The class references the super-class with the cat method. Then the Mynx code fragment is not semantically ambiguous:


    A myVar1  to default;
    A myVar2  to default;

    A result to null;

    result is myVar1 + myVar2; //uh-oh! which method to use in overload?? cat

    result is myVar1.cat(myVar2);

The existing operator overload rule for a default operator overload is that it is implicitly included, although I wonder if it should be explicit so that intention is always manifest in a Mynx class.

Also imagine if a super-class has a deep sub-class that has implicitly included an operator overload, it would be very tedious and time consuming to find the original operator overload in the super-class.

The explicit but verbose approach is preferable, appealing to total typing torpidity is not an objective metric for assessing a programming language. Intention by verbosity over succinctness via implicitness.

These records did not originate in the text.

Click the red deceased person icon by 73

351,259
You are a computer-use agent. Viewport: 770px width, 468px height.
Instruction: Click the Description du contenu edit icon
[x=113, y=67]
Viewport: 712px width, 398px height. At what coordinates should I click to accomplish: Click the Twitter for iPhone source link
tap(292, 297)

Oh, and have a safe, fun, and Happy Hallowe'en!!!

Labels: multiple inheritance, mynx semantic, operator overload

Wednesday, October 24, 2007

Mynx Type and Casts in the Design of a Language

In the October revision of The Mynx Programming Language Manual (TMPLM), one important clarification and specification is the rules for types and type casting. Before, the general rule is strong typing, but in compiler implementation, it requires more specific explanation.

Language Complexity

Other programming languages (such as the synthesized into programming languages of Java and C#) can have very labyrinthine type rules. The complexity stems from the programming language having many different entities--such as Java having primitive types, classes, and interfaces, or C# with struct, class, and interface.

Mynx has only one reusable entity that has type--a class. Programs are never reused, so have no type rules to use them. There are no other entities, and in Mynx class is type (a point that creates much religious-level conflict in programming language theory), class and type are synonymous.

Mynx only has references to instances, no primitives or pointers. Again, only one conceptual entity, one thing. One software entity--class, and one kind of runtime entity--a reference.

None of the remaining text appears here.